> [ACTIVITY] Here the whole listing must be retyped exactly, with no line omitted.

> [RECORDED DATA]
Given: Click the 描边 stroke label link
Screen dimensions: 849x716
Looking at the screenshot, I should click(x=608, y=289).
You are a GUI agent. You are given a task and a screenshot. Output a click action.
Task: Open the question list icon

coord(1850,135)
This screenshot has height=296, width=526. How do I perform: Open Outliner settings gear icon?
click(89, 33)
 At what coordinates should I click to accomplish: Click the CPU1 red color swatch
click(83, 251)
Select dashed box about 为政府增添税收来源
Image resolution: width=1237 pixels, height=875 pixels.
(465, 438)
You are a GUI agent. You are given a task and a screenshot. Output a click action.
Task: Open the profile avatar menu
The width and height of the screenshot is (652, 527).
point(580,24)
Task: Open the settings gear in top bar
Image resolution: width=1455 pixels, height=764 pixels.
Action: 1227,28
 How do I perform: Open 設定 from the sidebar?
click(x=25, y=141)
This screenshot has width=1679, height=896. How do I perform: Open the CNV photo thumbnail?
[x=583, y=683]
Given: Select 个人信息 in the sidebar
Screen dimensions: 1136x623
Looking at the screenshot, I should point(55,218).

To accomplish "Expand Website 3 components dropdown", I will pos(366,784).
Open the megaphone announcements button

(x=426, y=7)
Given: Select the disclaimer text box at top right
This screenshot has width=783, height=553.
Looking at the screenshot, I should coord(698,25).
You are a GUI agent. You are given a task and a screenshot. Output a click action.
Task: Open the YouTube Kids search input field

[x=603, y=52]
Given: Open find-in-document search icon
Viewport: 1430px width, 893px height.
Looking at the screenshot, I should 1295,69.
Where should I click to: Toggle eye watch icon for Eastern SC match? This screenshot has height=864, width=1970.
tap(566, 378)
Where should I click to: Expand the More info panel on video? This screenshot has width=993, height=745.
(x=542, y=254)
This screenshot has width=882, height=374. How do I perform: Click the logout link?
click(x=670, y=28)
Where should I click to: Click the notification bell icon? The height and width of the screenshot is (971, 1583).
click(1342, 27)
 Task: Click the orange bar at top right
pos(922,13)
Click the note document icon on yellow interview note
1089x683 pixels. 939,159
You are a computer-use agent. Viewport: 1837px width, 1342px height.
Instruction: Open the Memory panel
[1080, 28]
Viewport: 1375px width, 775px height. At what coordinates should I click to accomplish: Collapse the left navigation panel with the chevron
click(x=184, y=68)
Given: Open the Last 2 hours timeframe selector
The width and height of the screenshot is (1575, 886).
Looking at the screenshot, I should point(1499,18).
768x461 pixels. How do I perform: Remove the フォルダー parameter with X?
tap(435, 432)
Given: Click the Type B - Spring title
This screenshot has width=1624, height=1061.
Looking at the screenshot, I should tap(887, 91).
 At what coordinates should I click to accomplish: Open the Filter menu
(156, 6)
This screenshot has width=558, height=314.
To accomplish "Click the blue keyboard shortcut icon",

> [ANSWER TO THE EXERCISE]
Given: Click the 描边 stroke label link
Screen dimensions: 849x716
Looking at the screenshot, I should click(x=608, y=289).
You are a GUI agent. You are given a task and a screenshot. Output a click action.
Task: Open the question list icon

coord(1850,135)
This screenshot has height=296, width=526. How do I perform: Open Outliner settings gear icon?
click(89, 33)
 At what coordinates should I click to accomplish: Click the CPU1 red color swatch
click(83, 251)
Select dashed box about 为政府增添税收来源
Image resolution: width=1237 pixels, height=875 pixels.
(465, 438)
You are a GUI agent. You are given a task and a screenshot. Output a click action.
Task: Open the profile avatar menu
The width and height of the screenshot is (652, 527).
point(580,24)
Task: Open the settings gear in top bar
Image resolution: width=1455 pixels, height=764 pixels.
Action: 1227,28
 How do I perform: Open 設定 from the sidebar?
click(x=25, y=141)
This screenshot has width=1679, height=896. How do I perform: Open the CNV photo thumbnail?
[x=583, y=683]
Given: Select 个人信息 in the sidebar
Screen dimensions: 1136x623
Looking at the screenshot, I should point(55,218).

To accomplish "Expand Website 3 components dropdown", I will pos(366,784).
Open the megaphone announcements button

(x=426, y=7)
Given: Select the disclaimer text box at top right
This screenshot has width=783, height=553.
Looking at the screenshot, I should coord(698,25).
You are a GUI agent. You are given a task and a screenshot. Output a click action.
Task: Open the YouTube Kids search input field

[x=603, y=52]
Given: Open find-in-document search icon
Viewport: 1430px width, 893px height.
Looking at the screenshot, I should 1295,69.
Where should I click to: Toggle eye watch icon for Eastern SC match? This screenshot has height=864, width=1970.
tap(566, 378)
Where should I click to: Expand the More info panel on video? This screenshot has width=993, height=745.
(x=542, y=254)
This screenshot has width=882, height=374. How do I perform: Click the logout link?
click(x=670, y=28)
Where should I click to: Click the notification bell icon? The height and width of the screenshot is (971, 1583).
click(1342, 27)
 Task: Click the orange bar at top right
pos(922,13)
Click the note document icon on yellow interview note
1089x683 pixels. 939,159
You are a computer-use agent. Viewport: 1837px width, 1342px height.
Instruction: Open the Memory panel
[1080, 28]
Viewport: 1375px width, 775px height. At what coordinates should I click to accomplish: Collapse the left navigation panel with the chevron
click(x=184, y=68)
Given: Open the Last 2 hours timeframe selector
The width and height of the screenshot is (1575, 886).
Looking at the screenshot, I should point(1499,18).
768x461 pixels. How do I perform: Remove the フォルダー parameter with X?
tap(435, 432)
Given: Click the Type B - Spring title
This screenshot has width=1624, height=1061.
Looking at the screenshot, I should tap(887, 91).
 At what coordinates should I click to accomplish: Open the Filter menu
(156, 6)
This screenshot has width=558, height=314.
To accomplish "Click the blue keyboard shortcut icon",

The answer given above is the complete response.